Lockspinning Mohair yarn for a bulky art yarn full of texure. This is wonderful weaving yarn. Read more…..
I have been watching a fellow fiber artist now for a while. Nicole does amazing felt shawls and scarves. The other day she put up a shawl that she had “felted on a whim” the night before and my heart about stopped. OMG this was beyond stunning. I have been chatting back and forth with her about this particular piece and various felting ideas and she agreed to let me write about our conversation, this particular piece and to include some stunning photos. Are you ready?
1. What is your favorite fibers to use for felting and why?
My favorite fibers are silk and Merino. Specifically the 50/50 15micron Merino and mulberry silk roving that I use. It is so luxuriously soft and has the perfect shimmer. The high silk content is hard to felt with but the results produce a very beautiful drape in the finished product.
2. What fiber arts do you do and what draws you to each?
I am a felter and also hand dye almost everything that I create. My favorite is to take the white roving and turn it into a beautiful scarf or shawl.. then when the piece is done it’ll tell me what color it should be. Dyeing after felting gives me a better sense of control for where I want the colors to go and how they will combine.
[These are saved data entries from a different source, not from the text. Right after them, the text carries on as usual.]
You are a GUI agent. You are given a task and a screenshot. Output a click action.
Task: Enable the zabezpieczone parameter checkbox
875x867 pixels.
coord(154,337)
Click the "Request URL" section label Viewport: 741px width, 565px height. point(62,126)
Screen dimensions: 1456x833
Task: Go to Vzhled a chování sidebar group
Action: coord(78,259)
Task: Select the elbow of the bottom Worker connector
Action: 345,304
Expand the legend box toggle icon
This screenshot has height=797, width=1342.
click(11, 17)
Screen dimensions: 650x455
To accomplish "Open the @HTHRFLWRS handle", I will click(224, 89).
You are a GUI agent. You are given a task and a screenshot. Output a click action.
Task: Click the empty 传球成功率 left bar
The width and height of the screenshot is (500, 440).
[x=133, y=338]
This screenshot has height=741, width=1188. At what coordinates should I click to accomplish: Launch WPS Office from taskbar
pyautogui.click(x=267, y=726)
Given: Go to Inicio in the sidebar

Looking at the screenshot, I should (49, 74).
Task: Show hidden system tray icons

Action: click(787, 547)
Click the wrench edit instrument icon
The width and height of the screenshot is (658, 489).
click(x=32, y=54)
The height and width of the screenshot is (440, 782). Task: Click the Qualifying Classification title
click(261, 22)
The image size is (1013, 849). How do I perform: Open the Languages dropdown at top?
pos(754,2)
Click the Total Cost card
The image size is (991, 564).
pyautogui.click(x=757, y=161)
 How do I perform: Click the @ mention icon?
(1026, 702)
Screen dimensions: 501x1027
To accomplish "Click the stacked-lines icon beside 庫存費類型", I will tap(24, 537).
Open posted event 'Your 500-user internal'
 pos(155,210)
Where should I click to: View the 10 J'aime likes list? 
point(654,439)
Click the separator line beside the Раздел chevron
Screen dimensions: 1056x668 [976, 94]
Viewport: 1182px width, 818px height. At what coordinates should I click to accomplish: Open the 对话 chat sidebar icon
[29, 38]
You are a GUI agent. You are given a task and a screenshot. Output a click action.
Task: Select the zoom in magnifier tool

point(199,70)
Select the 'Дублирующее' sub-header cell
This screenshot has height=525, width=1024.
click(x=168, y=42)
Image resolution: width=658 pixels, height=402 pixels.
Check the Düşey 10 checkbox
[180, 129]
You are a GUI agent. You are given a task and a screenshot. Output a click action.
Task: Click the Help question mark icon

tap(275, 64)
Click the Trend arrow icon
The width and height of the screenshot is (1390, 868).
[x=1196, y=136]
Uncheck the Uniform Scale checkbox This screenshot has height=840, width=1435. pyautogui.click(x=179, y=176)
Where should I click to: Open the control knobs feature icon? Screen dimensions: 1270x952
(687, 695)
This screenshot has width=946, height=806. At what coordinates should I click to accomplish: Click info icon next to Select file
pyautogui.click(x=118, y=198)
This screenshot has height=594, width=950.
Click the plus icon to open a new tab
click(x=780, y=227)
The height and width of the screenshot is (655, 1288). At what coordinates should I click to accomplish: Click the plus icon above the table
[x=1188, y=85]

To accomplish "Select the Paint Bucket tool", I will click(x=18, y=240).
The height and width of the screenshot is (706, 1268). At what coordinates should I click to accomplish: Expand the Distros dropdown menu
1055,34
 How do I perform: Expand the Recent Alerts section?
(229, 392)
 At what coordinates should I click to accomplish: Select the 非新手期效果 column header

3. What is your felting process. You mentioned that you use the dryer exclusively. Explain how you used to do it, what has changed and why. Folks that don’t felt need to know that hand injuries can cramp your style but a dryer opens your world back up. I struggle with hand and back injuries daily so that is important to me.
My first step in the felting process is laying out my bubble wrap. Next I lay out my fibers.. deciding if it’ll be a nuno piece, a cobweb, etc. After I am all done with the design I wet it down with cold soapy water, I almost always use cold since I usually use a silk/wool mix and you don’t want the fibers to felt too fast. Then I place a thin piece of plastic over my work.. I prefer this instead of netting, as netting tends to felt into the project. It is the rolled up in two towels and tied together with stretchy pantyhose then put into the dryer for four ten minute increments. I used to roll by hand, hundreds of rolls.. but as I have a bad back it was too difficult and I wasn’t able to produce as much or as fast as I’d like. The dryer has saved me back pain and time!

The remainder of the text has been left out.